Gregory was involved with the Torrey Botanical Club and acted as associate editor from 1888 until 1897. It was from this experience that she was inspired to start the Barnard Botanical Club which involved many alumnae and students in the botany department.

==Awards and publications==
The American Society of Naturalists elected Gregory as its first female member in 1886. Upon her death, Barnard College created the Emily L. Gregory annual award for outstanding teaching based on her reputation as a teacher who was dedicated to her students success. Gregory authored America's first botanical textbook that focused completely on plant anatomy, title Elements of Plant Anatomy in 1895. She made numerous contributions to the field of botany during her years of work. In total, she is responsible for thirty-eight different publications, twelve of which were her own original works. Gregory's research was mainly focused on plant anatomy and physiology, cell structure, and tissue function. The most notable of her works were:
- "The Pores of the Libriform Tissue," printed by the Bulletin Torrey Botanical Club in 1886.
- "Death of Dr.

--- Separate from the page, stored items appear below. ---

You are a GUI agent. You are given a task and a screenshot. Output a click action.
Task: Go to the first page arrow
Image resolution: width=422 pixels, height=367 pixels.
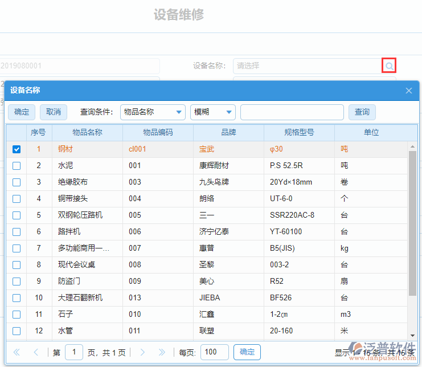17,352
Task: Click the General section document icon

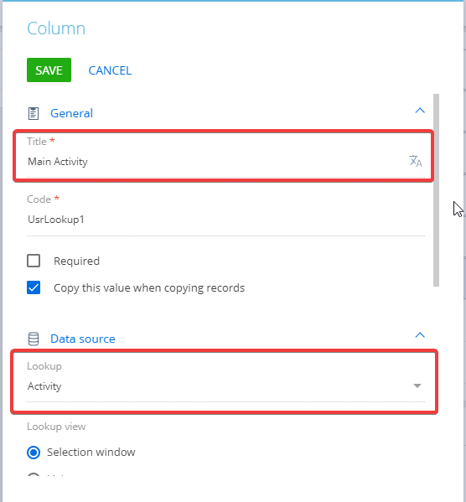Action: (x=34, y=113)
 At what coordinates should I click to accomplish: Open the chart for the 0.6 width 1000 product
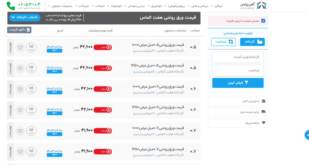(31, 89)
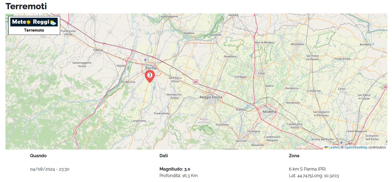The height and width of the screenshot is (182, 392).
Task: Click the Modena city label on map
Action: coord(269,112)

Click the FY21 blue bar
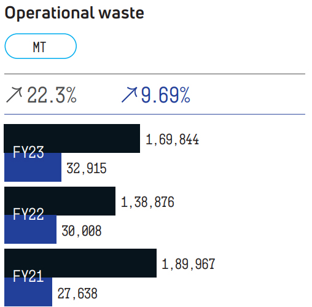(x=28, y=292)
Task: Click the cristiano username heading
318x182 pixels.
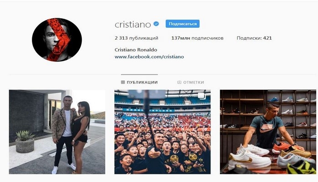Action: coord(133,25)

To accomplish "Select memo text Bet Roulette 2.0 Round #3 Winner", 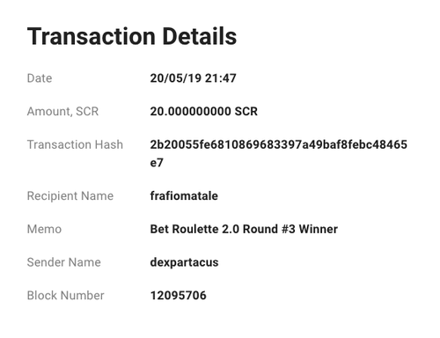I will [244, 229].
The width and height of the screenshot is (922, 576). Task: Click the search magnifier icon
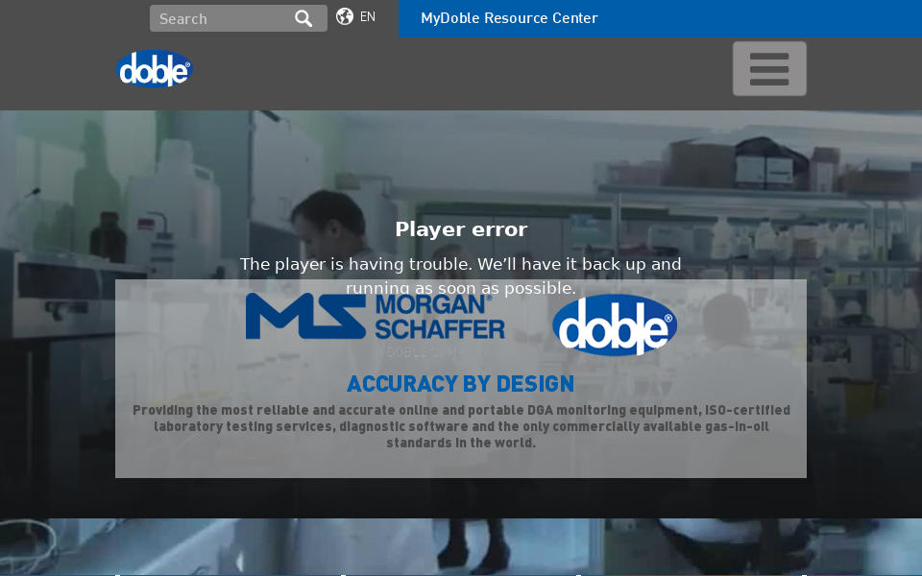click(303, 18)
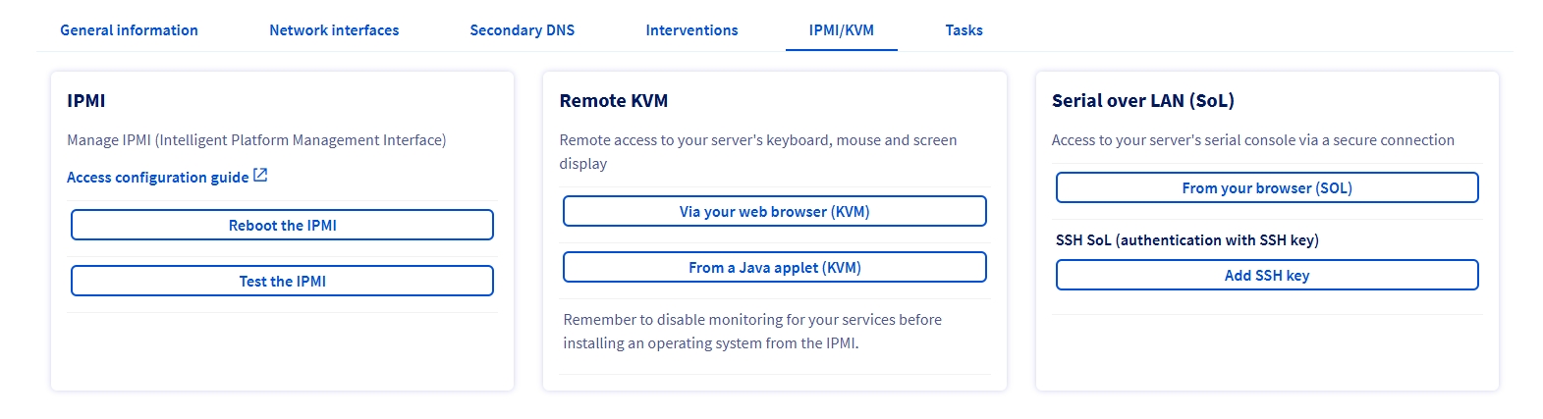Viewport: 1543px width, 419px height.
Task: Click the IPMI/KVM tab
Action: [841, 30]
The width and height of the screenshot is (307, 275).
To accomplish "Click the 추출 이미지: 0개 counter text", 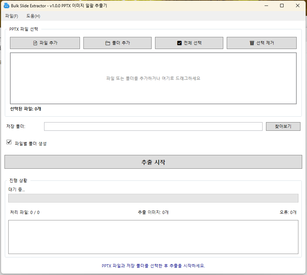I will (x=153, y=212).
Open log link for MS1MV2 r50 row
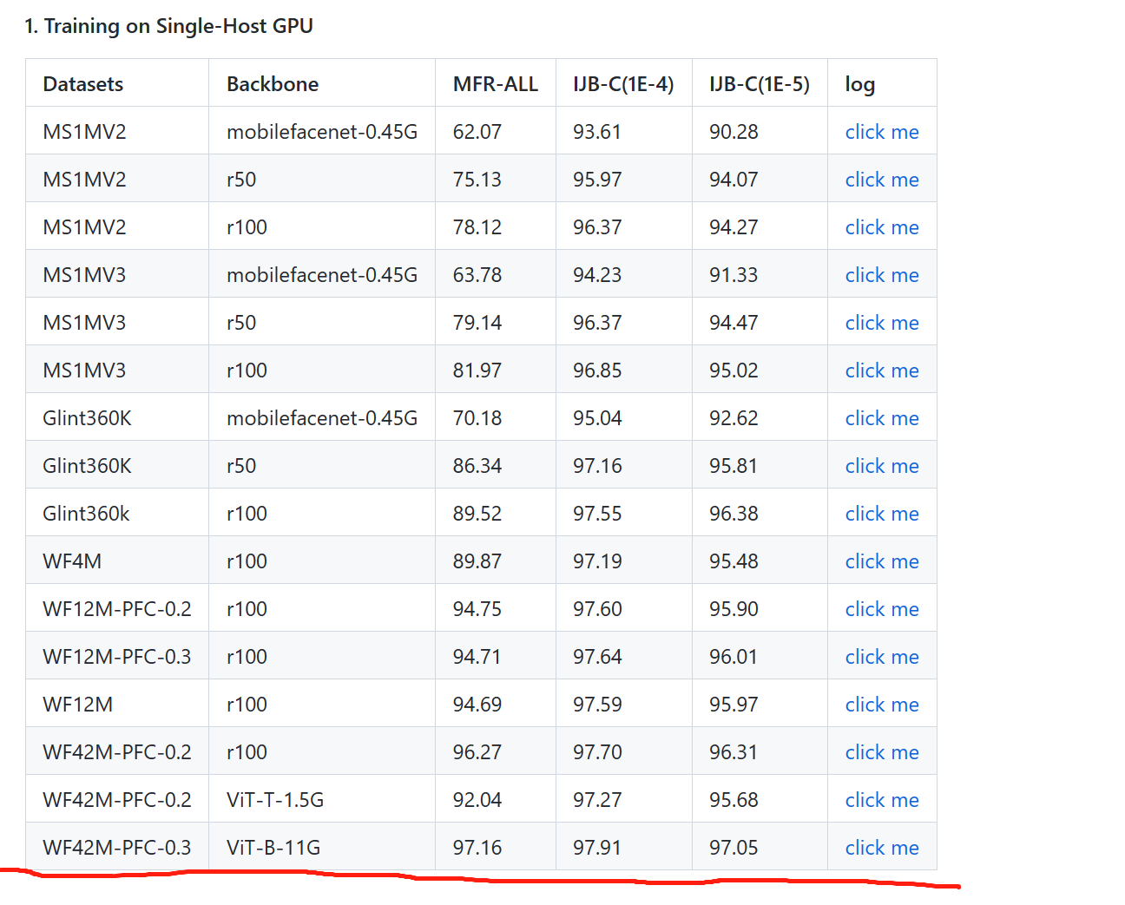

Wigand," printed by the Botanical Gazette in 1887.
- "Systematic Botany," printed by the Botanical Gazette in 1887.
- "Development of Cork Wings on Certain Trees," printed by the Botanical Gazette in 1888.
- "Notes on some Botanical Reading done in the Laboratory of Professor Schwendener, in Berlin, June and July, 1889," printed by the Bulletin Torrey Botanical Club in 1889.
- "Notes on the Manner of Growth of the cell," printed by the Bulletin Torrey Botanical Club in 1890.
- "Abnormal Growth of Spirogyra Cells," printed by the Bulletin Torrey Botanical Club in 1892.
- "Anatomy as a Special Department of Botany," printed by the Bulletin Torrey Botanical Club in 1893.
- "Elements of Plant Anatomy," printed by Ginn and Co in 1895.
- "What is meant by Stem and Leaf," printed by the Bulletin Torrey Botanical Club in 1896.

==Later life==
Gregory became more involved with her church during the later years of her life. She joined a church upon moving back to New York and founded Sunday school targeted for college-age women. She detailed her thoughts on spirituality and science combined in a booklet titled "A Scientist's Confession of Faith." Gregory died of pneumonia on April 21, 1897 at the age of 55.